The Hard Truths of Trying to ‘Save’ the Rural Economy

Can rural America be saved?

There are 60 million people, almost one in five Americans, living on farms, in hamlets and in small towns across the landscape. For the last quarter century the story of these places has been one of relentless economic decline.

This is, of course, not news to the people who live in rural and small-town America, who have been fighting for years to reverse this decline. But now, the nation’s political class is finally noticing. The election of Donald Trump,powered in no small degree by rural voters, has brought the troubles of small-town America to national attention, with an urgent question: What can be done to revive it?

Rural America is getting old. The median age is 43, seven years older than city dwellers. Its productivity, defined as output per worker, is lower than urban America’s. Its families have lower incomes. And its share of the population is shrinking: the United States has grown by 75 million people since 1990, but this has mostly occurred in cities and suburbs. Rural areas have lost some 3 million people. Since the 1990s, problems such as crime and opioid abuse, once associated with urban areas, are increasingly rural phenomena.

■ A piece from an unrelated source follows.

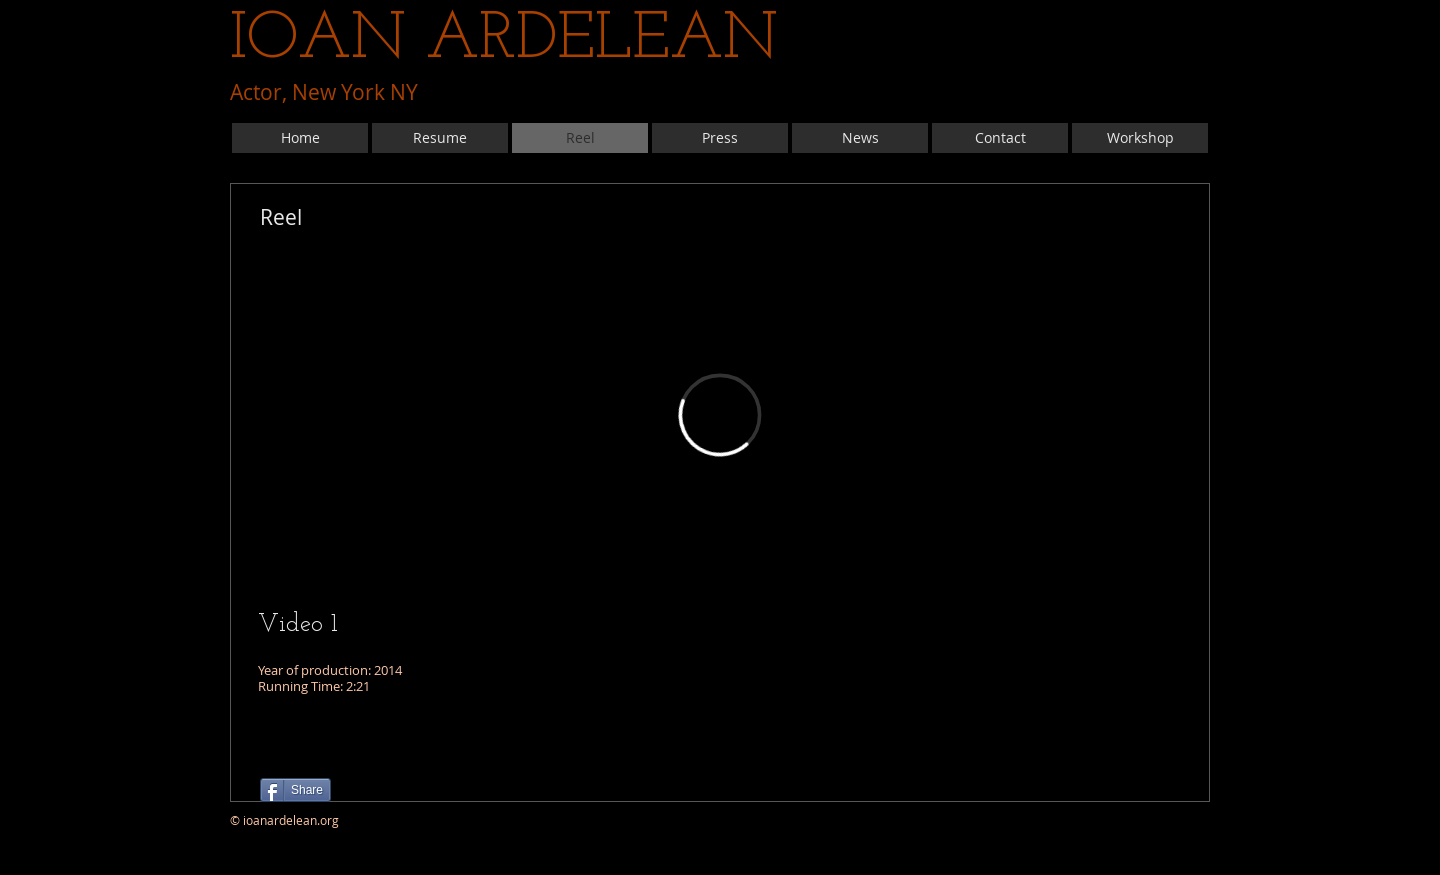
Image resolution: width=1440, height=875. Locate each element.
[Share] (295, 790)
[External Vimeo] (720, 415)
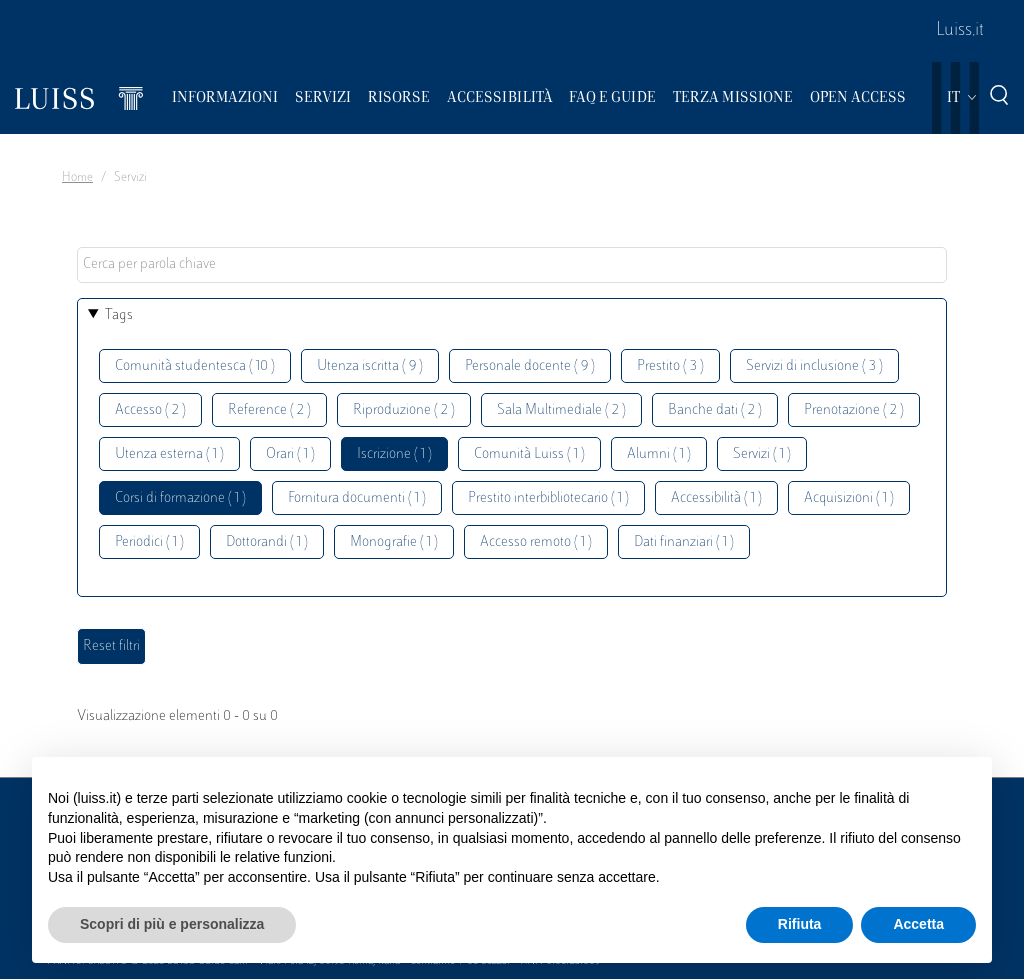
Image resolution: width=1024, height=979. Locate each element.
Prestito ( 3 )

Rural communities once captured a greater share of the nation’s prosperity. Jobs and wages in small town America played catch-up with big cities until the mid 1980s. During the economic recovery of 1992 to 1996, 135,000 new businesses were started in small counties, a third of the nation’s total. Employment in small counties shot up by 2.5 million, or 16 percent, twice the pace experienced in counties with million-plus populations.